[Data to examine — start]

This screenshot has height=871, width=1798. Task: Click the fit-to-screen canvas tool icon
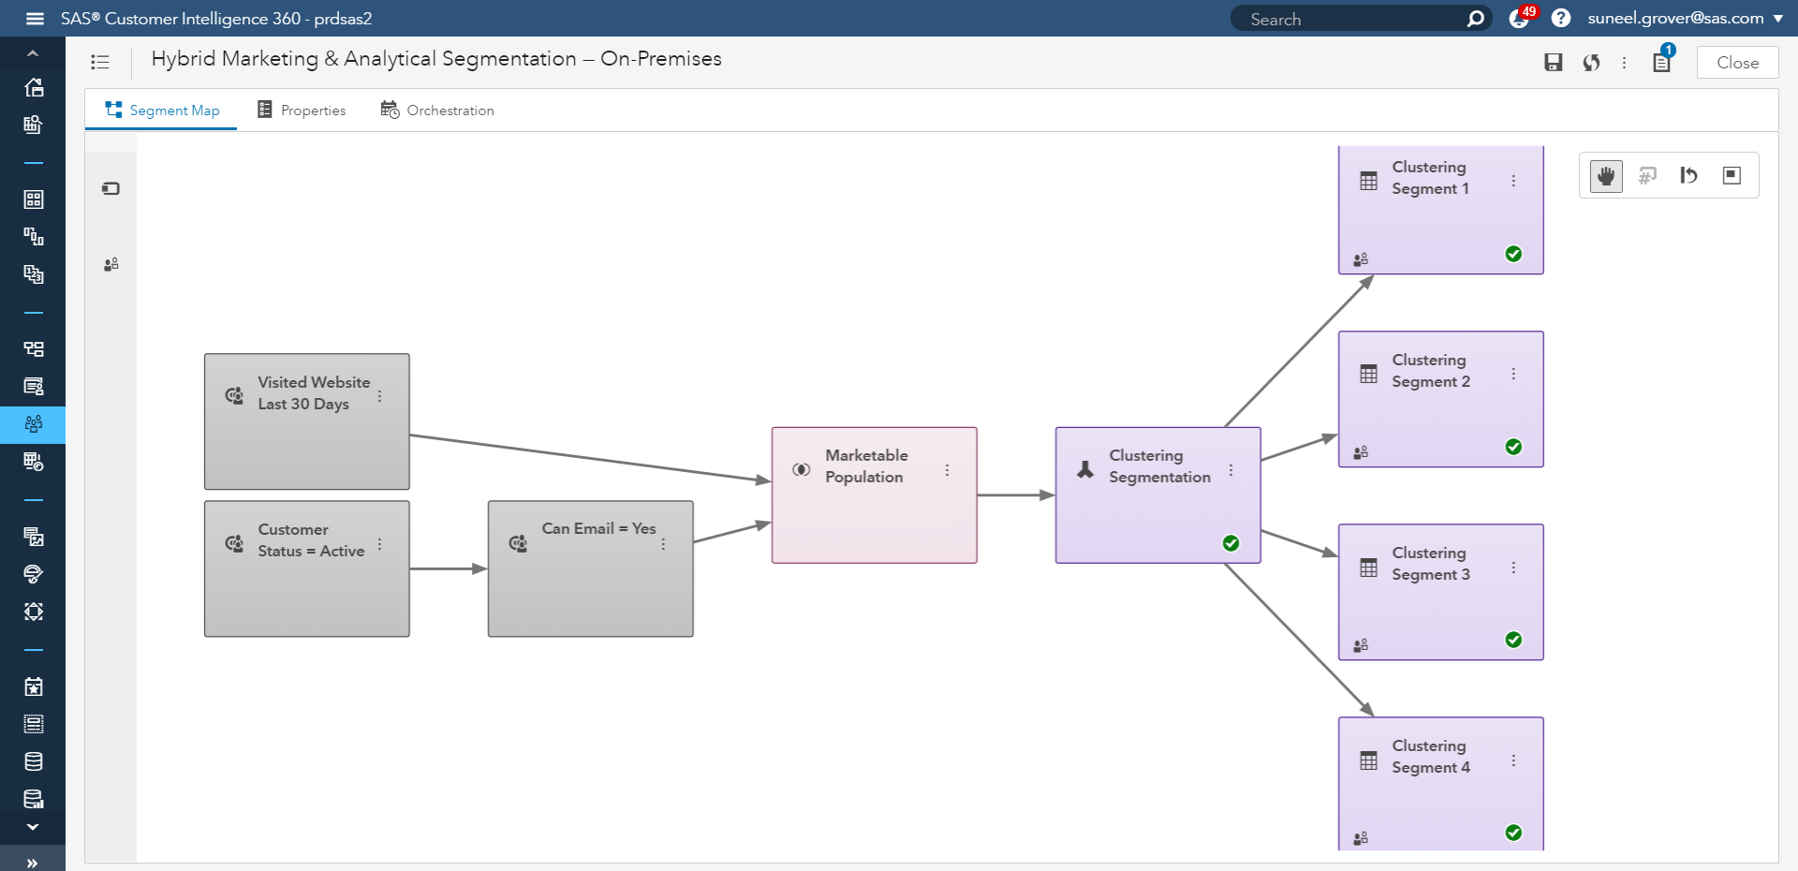click(x=1732, y=176)
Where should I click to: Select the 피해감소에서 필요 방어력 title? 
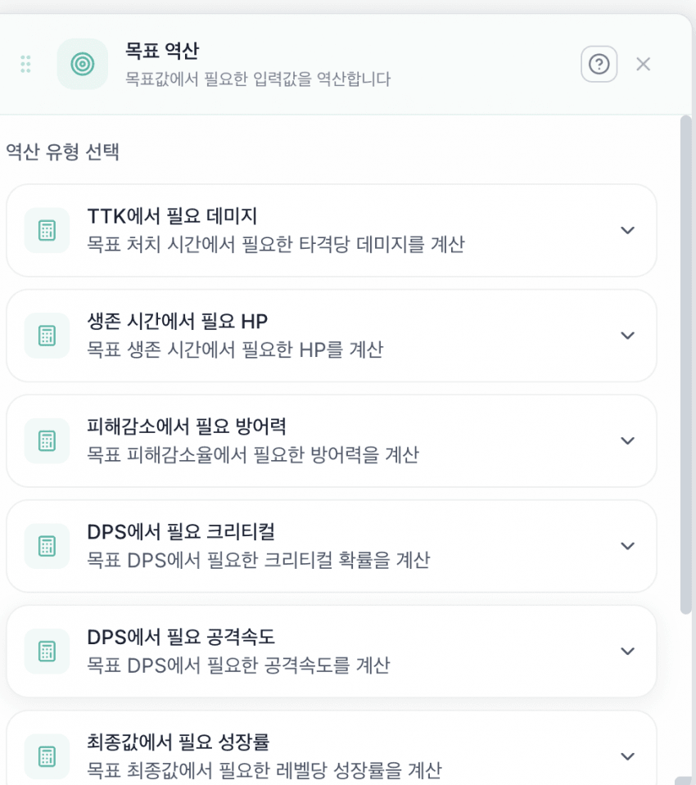pyautogui.click(x=186, y=426)
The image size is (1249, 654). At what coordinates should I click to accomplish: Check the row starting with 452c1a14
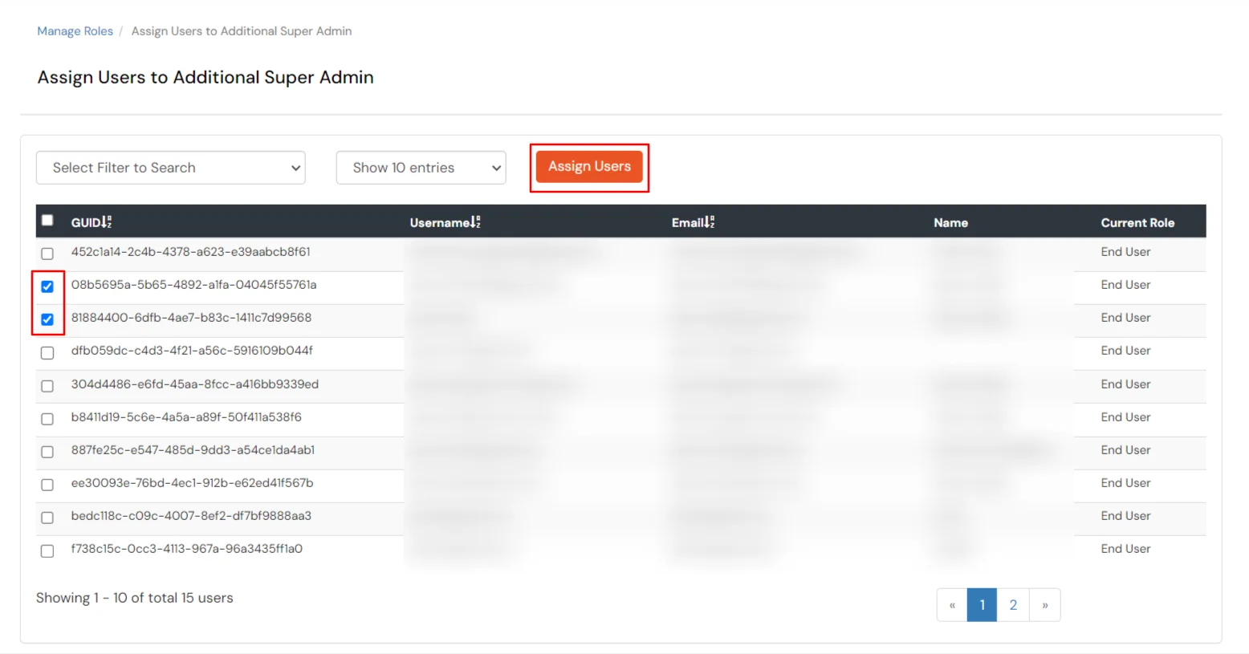47,253
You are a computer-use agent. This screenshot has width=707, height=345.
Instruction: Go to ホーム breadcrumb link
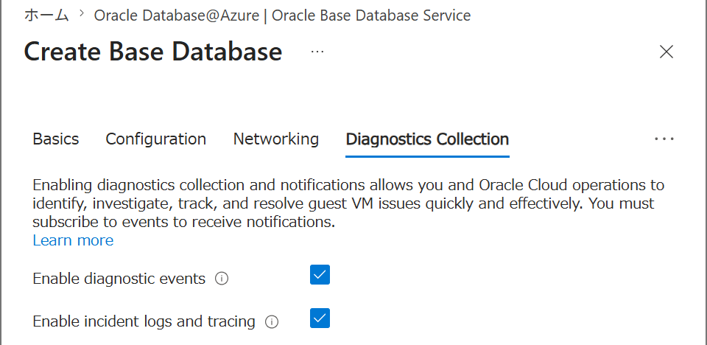click(x=46, y=15)
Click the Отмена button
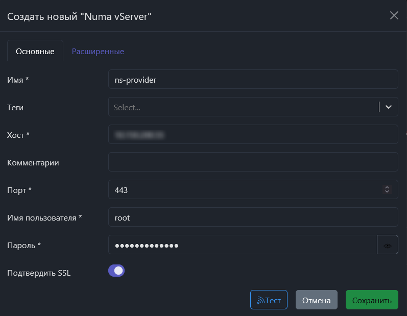407x316 pixels. click(x=316, y=300)
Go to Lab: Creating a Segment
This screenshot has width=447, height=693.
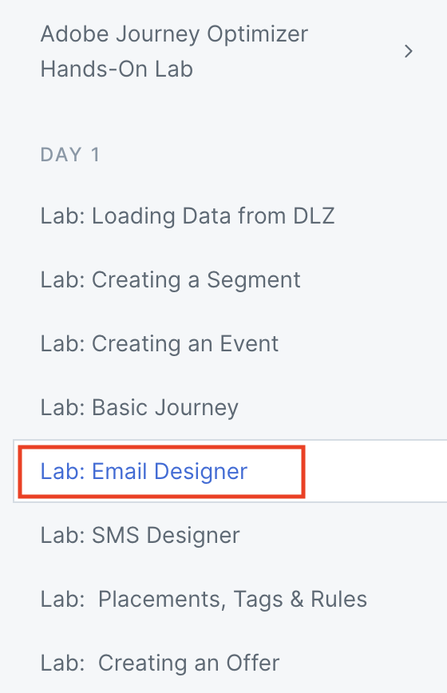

[Data to examine — finish]

_Problem to work on_: When you copy the data, keep every line exact and drop the pictures.

_Answer section_:
This screenshot has height=871, width=1798. Task: Click the fit-to-screen canvas tool icon
click(x=1732, y=176)
Where should I click to: Select the 피해감소에서 필요 방어력 title? 
pyautogui.click(x=186, y=426)
The image size is (1249, 654). At what coordinates should I click to accomplish: Check the row starting with 452c1a14
47,253
You are a computer-use agent. This screenshot has width=707, height=345.
Instruction: Go to ホーム breadcrumb link
click(x=46, y=15)
Click the Отмена button
407x316 pixels. click(x=316, y=300)
Go to Lab: Creating a Segment
This screenshot has width=447, height=693.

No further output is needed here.